◆ **PROMPT**
Return, unaltered, every line from the beginning of the material below up to and including the one with "UOL ADS (644, 16)".
DATASET EXCERPTS START
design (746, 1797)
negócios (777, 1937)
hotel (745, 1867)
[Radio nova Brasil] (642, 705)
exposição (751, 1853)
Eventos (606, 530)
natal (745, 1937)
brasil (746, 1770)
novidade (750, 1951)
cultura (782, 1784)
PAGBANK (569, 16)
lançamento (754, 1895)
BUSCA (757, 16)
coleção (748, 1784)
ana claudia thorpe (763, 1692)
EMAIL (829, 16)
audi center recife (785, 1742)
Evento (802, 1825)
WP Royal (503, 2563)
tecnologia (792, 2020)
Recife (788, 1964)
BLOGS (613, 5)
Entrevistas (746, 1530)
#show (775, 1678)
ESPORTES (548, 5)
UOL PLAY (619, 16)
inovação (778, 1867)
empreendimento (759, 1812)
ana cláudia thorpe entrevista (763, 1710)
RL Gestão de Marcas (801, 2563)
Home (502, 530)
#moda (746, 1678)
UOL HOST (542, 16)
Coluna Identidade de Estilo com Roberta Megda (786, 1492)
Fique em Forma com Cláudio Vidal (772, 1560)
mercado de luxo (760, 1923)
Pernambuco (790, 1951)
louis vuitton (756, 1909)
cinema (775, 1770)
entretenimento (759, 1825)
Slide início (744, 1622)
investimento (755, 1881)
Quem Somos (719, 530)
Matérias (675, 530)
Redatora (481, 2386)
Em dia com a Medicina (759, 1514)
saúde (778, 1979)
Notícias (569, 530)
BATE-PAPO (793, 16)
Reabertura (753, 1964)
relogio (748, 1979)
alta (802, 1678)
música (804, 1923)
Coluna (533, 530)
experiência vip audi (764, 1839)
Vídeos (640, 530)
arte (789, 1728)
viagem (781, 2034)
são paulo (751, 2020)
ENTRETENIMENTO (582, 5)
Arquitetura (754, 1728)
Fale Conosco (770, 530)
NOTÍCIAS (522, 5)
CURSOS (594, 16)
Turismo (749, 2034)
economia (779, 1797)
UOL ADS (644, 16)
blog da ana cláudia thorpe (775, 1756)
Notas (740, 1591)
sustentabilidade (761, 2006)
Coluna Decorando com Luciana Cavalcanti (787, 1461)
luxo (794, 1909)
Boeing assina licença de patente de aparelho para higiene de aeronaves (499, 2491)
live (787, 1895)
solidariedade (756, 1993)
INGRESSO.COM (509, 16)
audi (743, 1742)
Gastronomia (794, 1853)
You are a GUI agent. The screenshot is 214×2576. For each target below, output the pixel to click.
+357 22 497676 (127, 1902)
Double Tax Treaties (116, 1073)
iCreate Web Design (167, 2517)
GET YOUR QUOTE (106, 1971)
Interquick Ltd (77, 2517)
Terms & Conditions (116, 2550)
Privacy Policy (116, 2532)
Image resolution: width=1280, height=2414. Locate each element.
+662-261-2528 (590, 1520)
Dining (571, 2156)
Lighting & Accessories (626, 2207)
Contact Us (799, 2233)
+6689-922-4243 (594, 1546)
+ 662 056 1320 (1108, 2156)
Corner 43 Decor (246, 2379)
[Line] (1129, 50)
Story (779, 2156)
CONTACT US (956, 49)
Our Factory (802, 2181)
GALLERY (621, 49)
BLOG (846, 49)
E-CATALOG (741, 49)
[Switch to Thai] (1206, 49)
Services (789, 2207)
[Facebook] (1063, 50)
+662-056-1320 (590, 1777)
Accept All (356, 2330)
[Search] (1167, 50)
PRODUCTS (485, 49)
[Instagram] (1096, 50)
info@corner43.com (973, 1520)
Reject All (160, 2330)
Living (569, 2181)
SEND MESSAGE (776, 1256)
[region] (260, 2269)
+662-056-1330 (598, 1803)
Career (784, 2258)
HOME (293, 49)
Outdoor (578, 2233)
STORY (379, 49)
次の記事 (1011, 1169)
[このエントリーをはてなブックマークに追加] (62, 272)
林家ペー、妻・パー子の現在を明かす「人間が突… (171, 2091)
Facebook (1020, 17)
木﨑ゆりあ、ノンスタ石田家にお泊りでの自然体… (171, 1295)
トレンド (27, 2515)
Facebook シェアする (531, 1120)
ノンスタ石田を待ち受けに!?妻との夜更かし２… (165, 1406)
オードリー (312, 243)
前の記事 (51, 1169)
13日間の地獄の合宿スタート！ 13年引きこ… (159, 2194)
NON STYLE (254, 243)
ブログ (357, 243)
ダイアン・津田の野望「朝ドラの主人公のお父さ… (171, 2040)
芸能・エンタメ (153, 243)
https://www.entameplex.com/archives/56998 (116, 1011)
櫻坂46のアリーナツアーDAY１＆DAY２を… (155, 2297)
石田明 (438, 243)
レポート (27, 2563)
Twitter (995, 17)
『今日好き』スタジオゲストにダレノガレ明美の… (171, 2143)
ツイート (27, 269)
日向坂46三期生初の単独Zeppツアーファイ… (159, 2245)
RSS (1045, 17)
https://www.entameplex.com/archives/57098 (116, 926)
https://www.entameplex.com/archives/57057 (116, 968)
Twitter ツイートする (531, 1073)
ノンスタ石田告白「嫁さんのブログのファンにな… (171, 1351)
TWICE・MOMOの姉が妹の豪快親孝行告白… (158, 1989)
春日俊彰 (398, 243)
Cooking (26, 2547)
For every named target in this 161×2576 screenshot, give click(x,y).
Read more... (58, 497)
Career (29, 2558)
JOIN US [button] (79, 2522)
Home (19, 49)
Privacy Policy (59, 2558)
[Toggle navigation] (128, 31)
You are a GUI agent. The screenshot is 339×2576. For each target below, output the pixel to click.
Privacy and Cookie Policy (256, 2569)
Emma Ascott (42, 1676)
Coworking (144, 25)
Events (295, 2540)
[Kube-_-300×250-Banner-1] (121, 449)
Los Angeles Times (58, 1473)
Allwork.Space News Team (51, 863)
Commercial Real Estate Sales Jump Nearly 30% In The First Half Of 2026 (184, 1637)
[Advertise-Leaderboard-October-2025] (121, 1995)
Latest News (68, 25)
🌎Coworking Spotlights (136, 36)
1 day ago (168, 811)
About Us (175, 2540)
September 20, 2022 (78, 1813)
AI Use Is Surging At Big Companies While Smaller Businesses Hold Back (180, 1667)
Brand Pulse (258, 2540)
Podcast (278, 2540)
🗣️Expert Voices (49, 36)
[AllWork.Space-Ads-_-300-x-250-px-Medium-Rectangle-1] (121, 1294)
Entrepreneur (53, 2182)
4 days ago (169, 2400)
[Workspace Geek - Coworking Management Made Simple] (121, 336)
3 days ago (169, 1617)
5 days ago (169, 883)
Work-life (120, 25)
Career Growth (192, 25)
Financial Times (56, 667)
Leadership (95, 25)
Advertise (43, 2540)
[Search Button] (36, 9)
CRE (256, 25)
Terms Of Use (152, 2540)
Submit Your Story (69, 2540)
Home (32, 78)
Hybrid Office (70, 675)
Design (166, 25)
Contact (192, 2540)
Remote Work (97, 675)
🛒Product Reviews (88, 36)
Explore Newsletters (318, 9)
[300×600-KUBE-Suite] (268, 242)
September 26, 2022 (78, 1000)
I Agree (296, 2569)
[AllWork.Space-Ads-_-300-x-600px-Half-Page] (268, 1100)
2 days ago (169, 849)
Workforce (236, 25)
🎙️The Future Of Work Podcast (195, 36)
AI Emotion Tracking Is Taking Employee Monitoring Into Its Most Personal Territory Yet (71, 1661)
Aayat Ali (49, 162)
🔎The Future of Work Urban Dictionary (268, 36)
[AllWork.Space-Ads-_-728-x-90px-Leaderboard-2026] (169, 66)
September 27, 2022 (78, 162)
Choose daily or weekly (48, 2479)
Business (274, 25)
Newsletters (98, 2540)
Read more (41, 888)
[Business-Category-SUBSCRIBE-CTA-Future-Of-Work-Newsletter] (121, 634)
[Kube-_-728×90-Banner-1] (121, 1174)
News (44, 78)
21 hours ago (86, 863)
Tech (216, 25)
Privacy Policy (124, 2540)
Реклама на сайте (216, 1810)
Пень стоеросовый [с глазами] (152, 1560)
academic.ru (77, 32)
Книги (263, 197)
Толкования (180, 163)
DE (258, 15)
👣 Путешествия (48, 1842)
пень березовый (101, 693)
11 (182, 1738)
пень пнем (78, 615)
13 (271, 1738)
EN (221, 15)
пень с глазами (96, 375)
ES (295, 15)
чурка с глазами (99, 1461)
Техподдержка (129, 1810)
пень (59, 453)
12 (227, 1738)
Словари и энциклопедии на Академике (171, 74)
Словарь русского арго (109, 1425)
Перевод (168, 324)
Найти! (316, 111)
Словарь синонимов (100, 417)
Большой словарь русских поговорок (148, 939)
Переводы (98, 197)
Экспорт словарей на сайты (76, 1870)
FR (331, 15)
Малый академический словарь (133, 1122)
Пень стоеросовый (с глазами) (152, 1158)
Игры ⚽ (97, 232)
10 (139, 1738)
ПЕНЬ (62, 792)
DATASET EXCERPTS END
◆ **ANSWER TO THE EXERCISE**
design (746, 1797)
negócios (777, 1937)
hotel (745, 1867)
[Radio nova Brasil] (642, 705)
exposição (751, 1853)
Eventos (606, 530)
natal (745, 1937)
brasil (746, 1770)
novidade (750, 1951)
cultura (782, 1784)
PAGBANK (569, 16)
lançamento (754, 1895)
BUSCA (757, 16)
coleção (748, 1784)
ana claudia thorpe (763, 1692)
EMAIL (829, 16)
audi center recife (785, 1742)
Evento (802, 1825)
WP Royal (503, 2563)
tecnologia (792, 2020)
Recife (788, 1964)
BLOGS (613, 5)
Entrevistas (746, 1530)
#show (775, 1678)
ESPORTES (548, 5)
UOL PLAY (619, 16)
inovação (778, 1867)
empreendimento (759, 1812)
ana cláudia thorpe entrevista (763, 1710)
RL Gestão de Marcas (801, 2563)
Home (502, 530)
#moda (746, 1678)
UOL HOST (542, 16)
Coluna Identidade de Estilo com Roberta Megda (786, 1492)
Fique em Forma com Cláudio Vidal (772, 1560)
mercado de luxo (760, 1923)
Pernambuco (790, 1951)
louis vuitton (756, 1909)
cinema (775, 1770)
entretenimento (759, 1825)
Slide início (744, 1622)
investimento (755, 1881)
Quem Somos (719, 530)
Matérias (675, 530)
Redatora (481, 2386)
Em dia com a Medicina (759, 1514)
saúde (778, 1979)
Notícias (569, 530)
BATE-PAPO (793, 16)
Reabertura (753, 1964)
relogio (748, 1979)
alta (802, 1678)
música (804, 1923)
Coluna (533, 530)
experiência vip audi (764, 1839)
Vídeos (640, 530)
arte (789, 1728)
viagem (781, 2034)
são paulo (751, 2020)
ENTRETENIMENTO (582, 5)
Arquitetura (754, 1728)
Fale Conosco (770, 530)
NOTÍCIAS (522, 5)
CURSOS (594, 16)
Turismo (749, 2034)
economia (779, 1797)
UOL ADS (644, 16)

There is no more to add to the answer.